I agree with my son’s argument and not with rejoinder.  The cause of our difference, I think, is that I look at the number of offspring as an important element (all circumstances remaining the same) in keeping up the average number of individuals within any area.  I do not believe that the amount of food by any means is the sole determining cause of number.  Lessened fertility is equivalent to a new source of destruction.  I believe if in one district a species produce from any cause fewer young, the deficiency would be supplied from surrounding districts.  This applies to your par. 5.  If the species produced fewer young from any cause in every district, it would become extinct unless its fertility were augmented through Natural Selection (see H. Spencer).
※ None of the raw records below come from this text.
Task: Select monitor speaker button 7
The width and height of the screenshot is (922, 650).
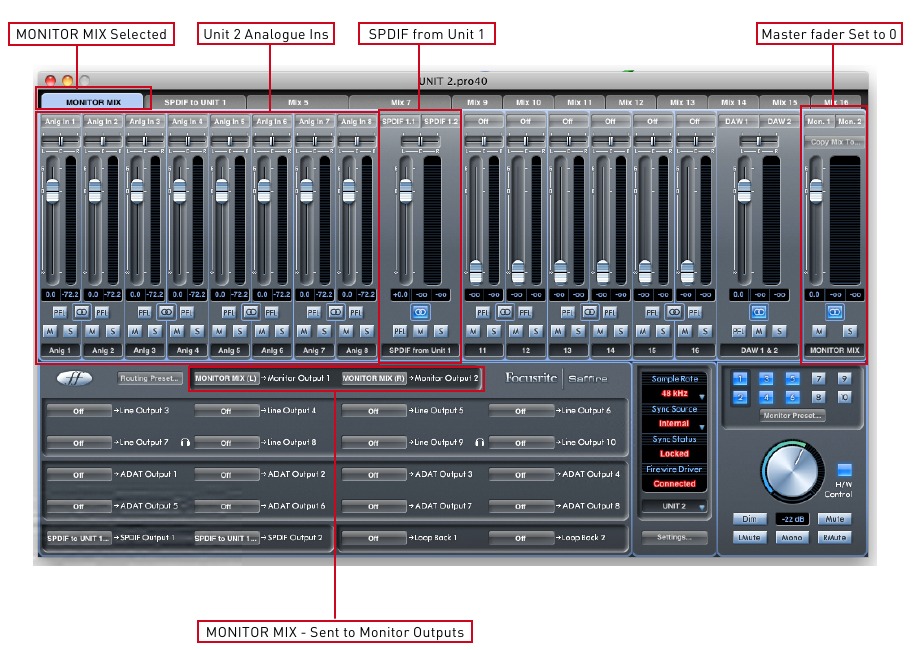Action: click(x=819, y=380)
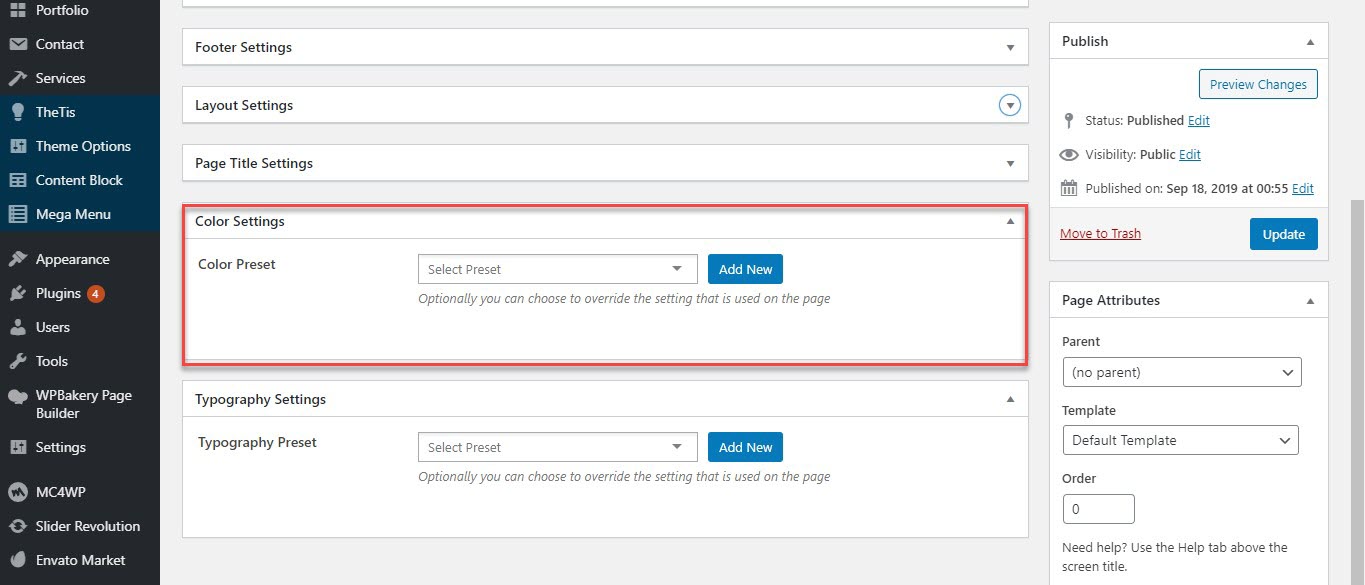Open Plugins using the plug icon
Screen dimensions: 1365x585
[x=17, y=293]
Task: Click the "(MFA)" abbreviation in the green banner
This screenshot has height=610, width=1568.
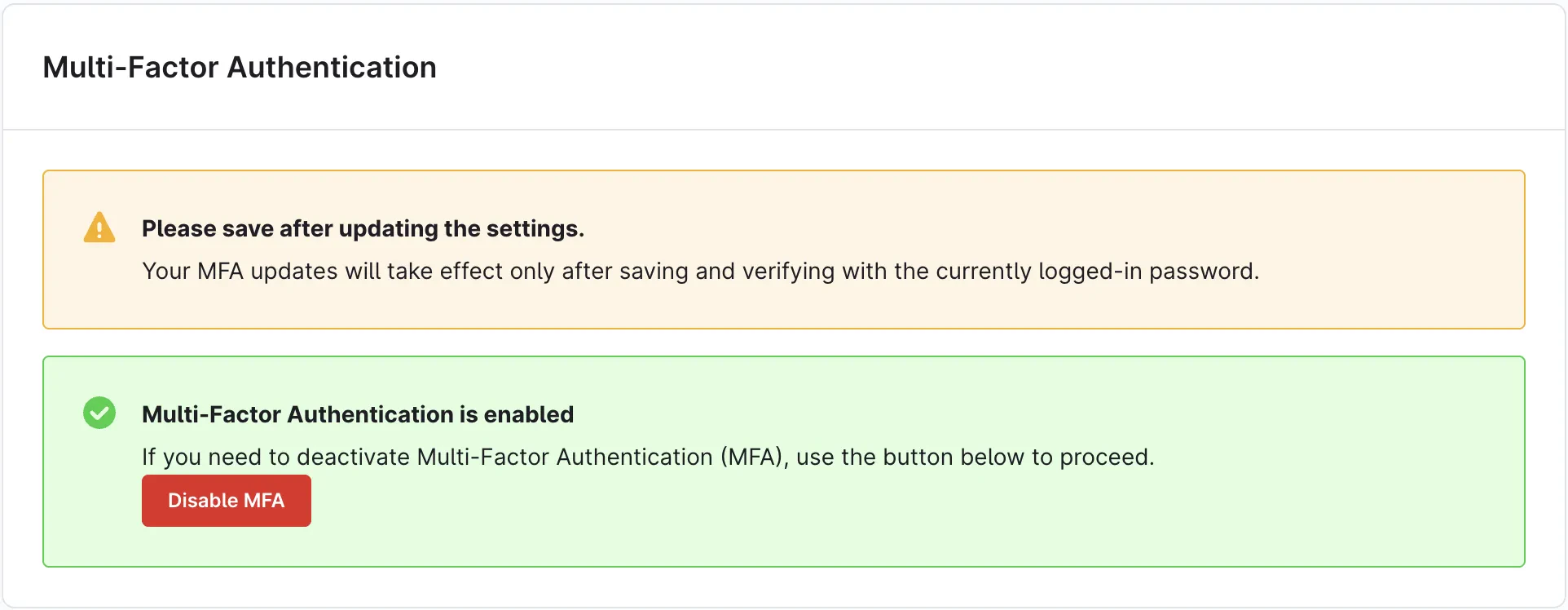Action: tap(754, 457)
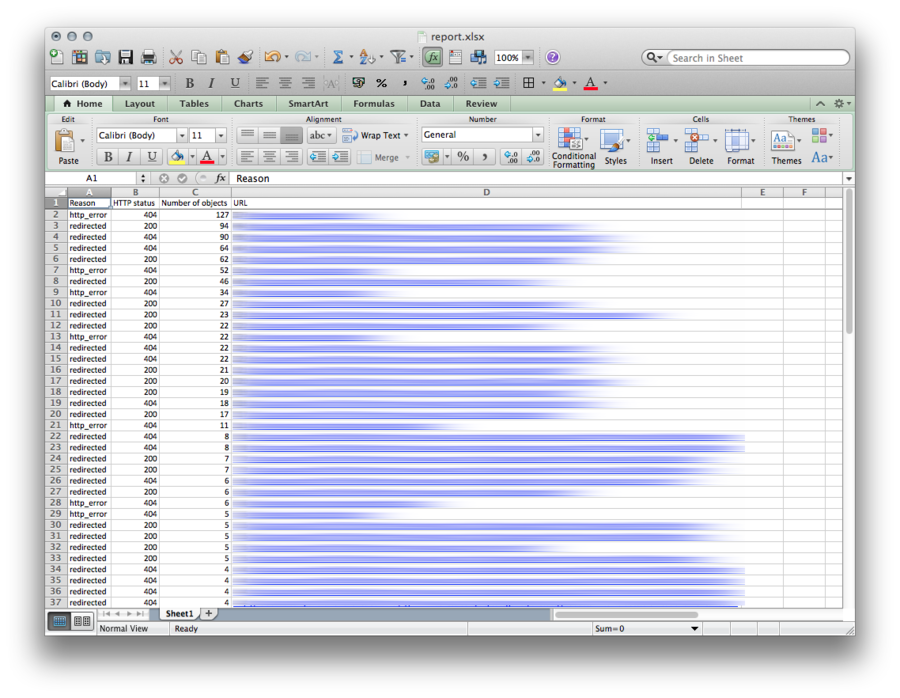Click the Print icon
The height and width of the screenshot is (698, 900).
(x=149, y=58)

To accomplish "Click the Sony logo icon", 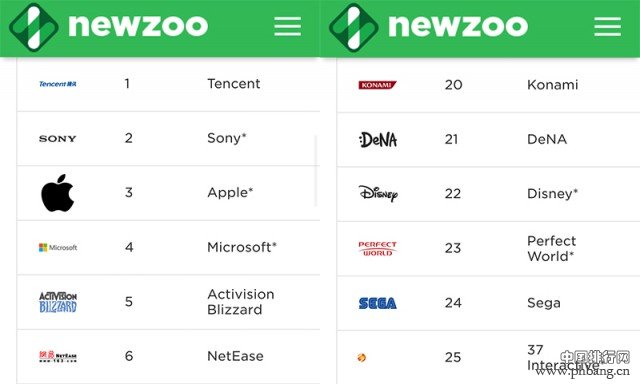I will [58, 138].
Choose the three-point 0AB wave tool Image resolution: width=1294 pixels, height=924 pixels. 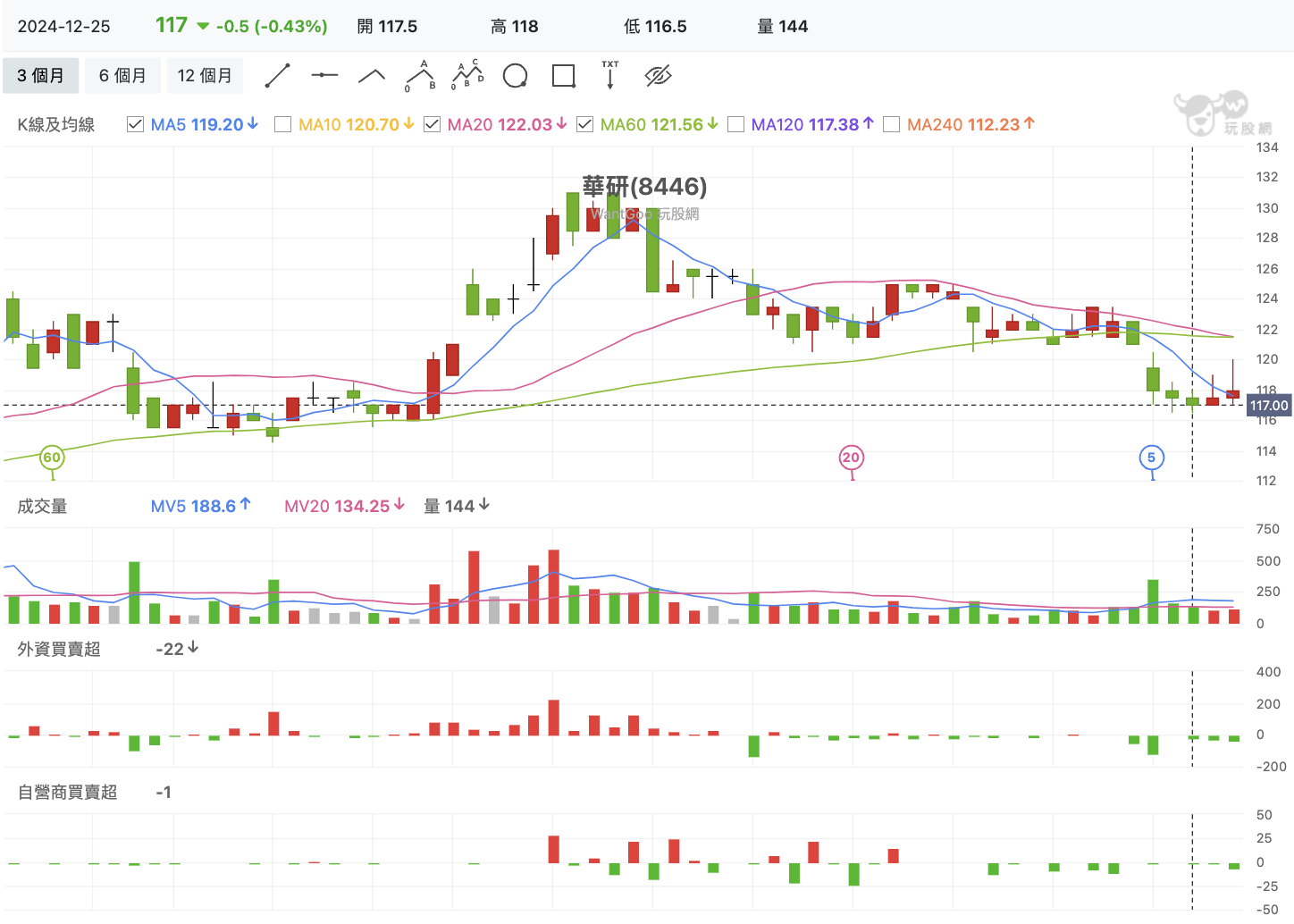(x=420, y=76)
I demur to the probability and almost to the possibility of par. 1, as you start with two forms, within the same area, which are not mutually sterile, and which yet have supplanted the parent-form (par. 6).  I know of no ghost of a fact supporting belief that disinclination to cross accompanies sterility.  It cannot hold with plants, or the lower fixed aquatic animals.  I saw clearly what an immense aid this would be, but gave it up.  Disinclination to cross seems to have been independently acquired, probably by Natural Selection; and I do not see why it would not have sufficed to have prevented incipient species from blending to have simply increased sexual disinclination to cross.
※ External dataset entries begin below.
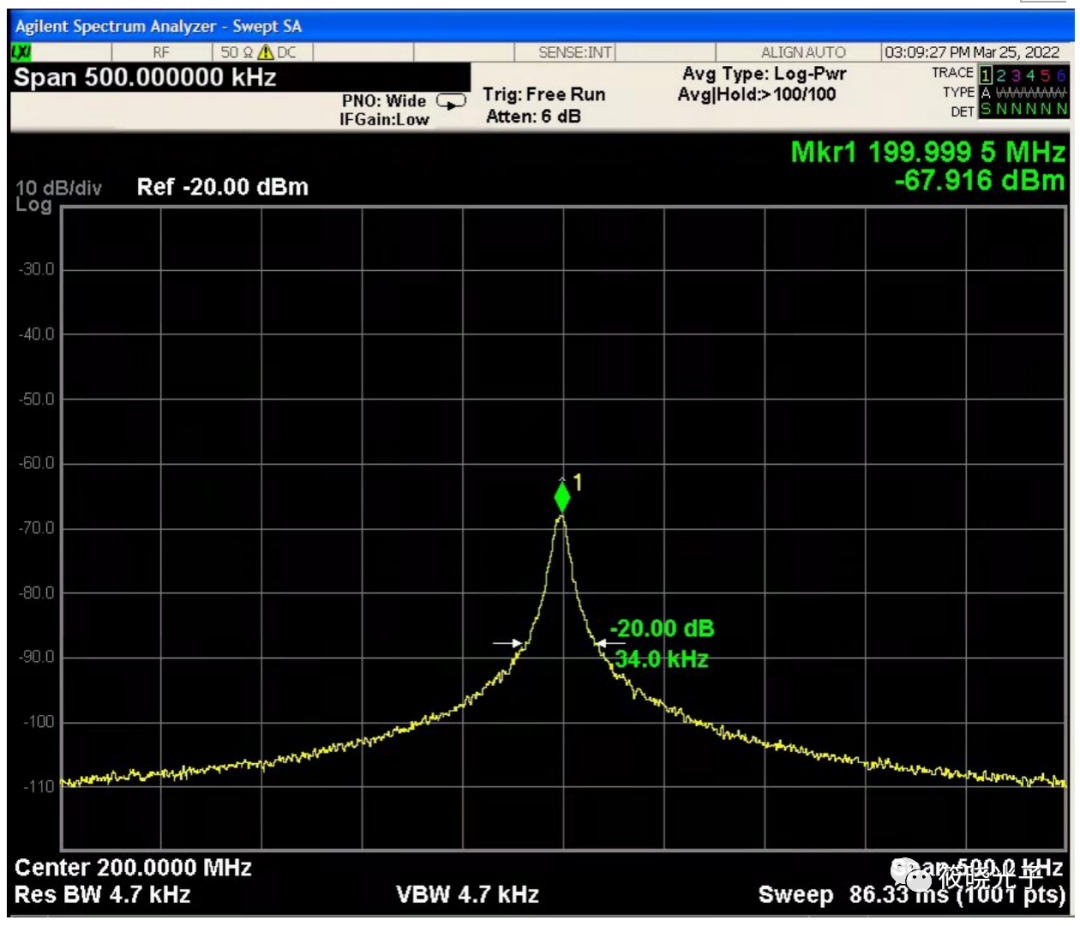Click the Span 500.000000 kHz entry field
This screenshot has width=1080, height=926.
(145, 78)
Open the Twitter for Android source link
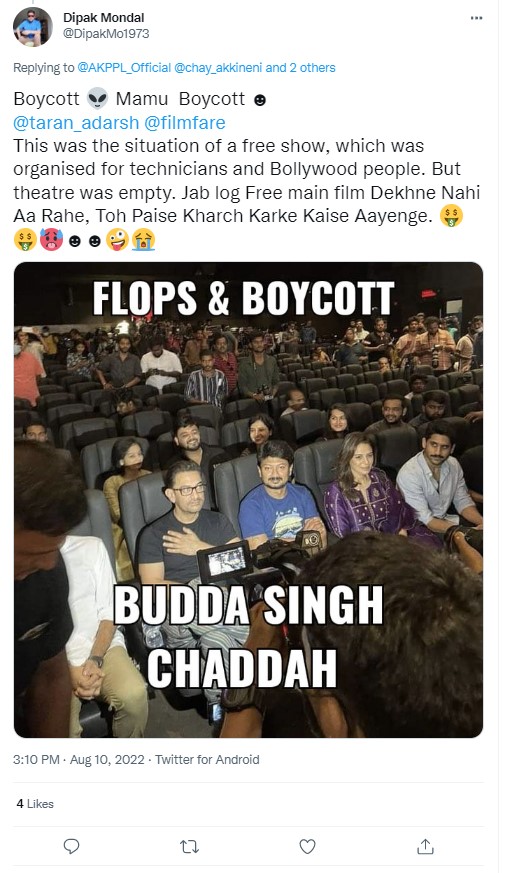Image resolution: width=511 pixels, height=873 pixels. click(207, 759)
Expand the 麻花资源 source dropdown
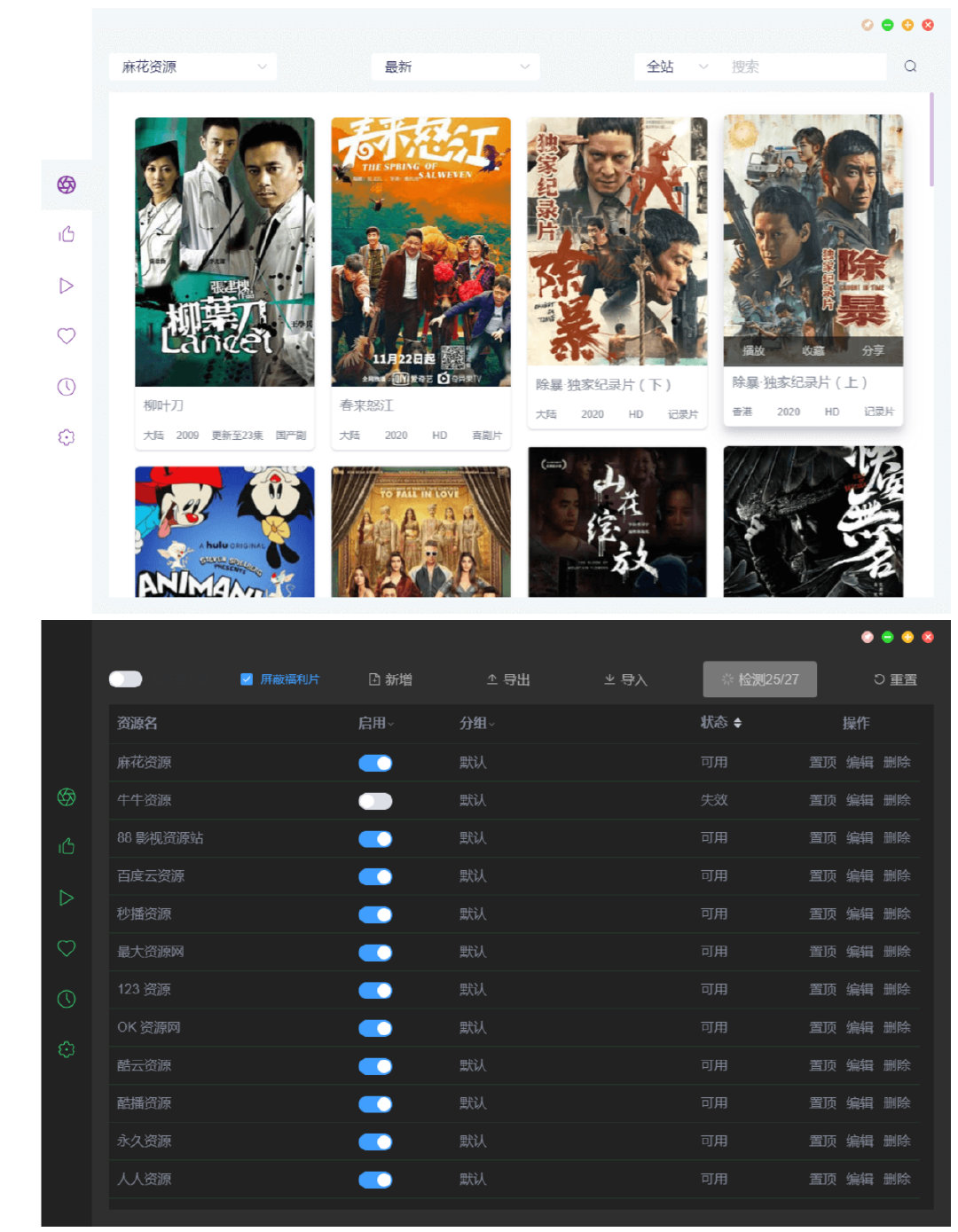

Par. 11:  I demur to a certain extent to amount of sterility and structural dissimilarity necessarily going together, except indirectly and by no means strictly.  Look at the case of pigeons, fowls, and cabbages.

I overlooked the advantage of the half-sterility of reciprocal crosses; yet, perhaps from novelty, I do not feel inclined to admit the probability of Natural Selection having done its work so clearly.
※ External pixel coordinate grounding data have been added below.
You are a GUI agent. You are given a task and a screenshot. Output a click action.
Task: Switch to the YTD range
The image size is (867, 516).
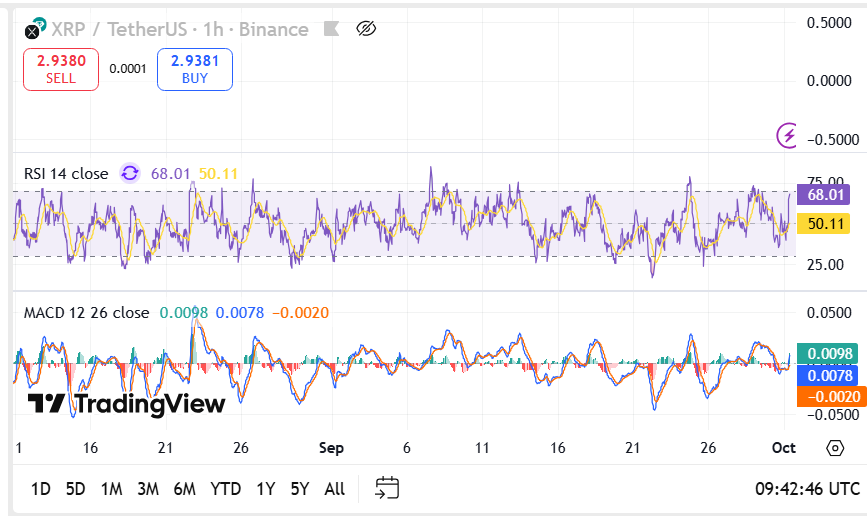[x=225, y=489]
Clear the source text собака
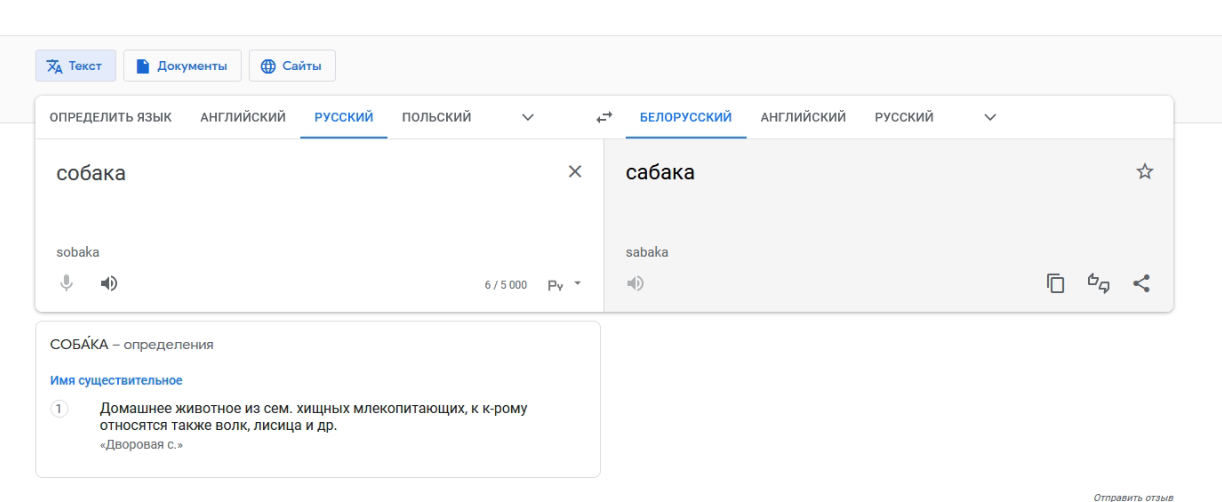The image size is (1222, 502). click(x=575, y=171)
I will not discuss the second case of utter sterility; but your assumptions in par. 13 seem to me much too complicated.  I cannot believe so universal an attribute as utter sterility between remote species was acquired in so complex a manner.  I do not agree with your rejoinder on grafting; I fully admit that it is not so closely restricted as crossing; but this does not seem to me to weaken the case as one of analogy.  The incapacity of grafting is likewise an invariable attribute of plants sufficiently remote from each other, and sometimes of plants pretty closely allied.

The difficulty of increasing the sterility, through Natural Selection, of two already sterile species seems to me best brought home by considering an actual case.  The cowslip and primrose are moderately sterile, yet occasionally produce hybrids:  now these hybrids, two or three or a dozen in a whole parish, occupy ground which might have been occupied by either pure species, and no doubt the latter suffer to this small extent.  But can you conceive that any individual plants of the primrose and cowslip, which happened to be mutually rather more sterile (i.e. which when crossed yielded a few less seeds) than usual, would profit to such a degree as to increase in number to the ultimate exclusion of the present primrose and cowslip?  I cannot.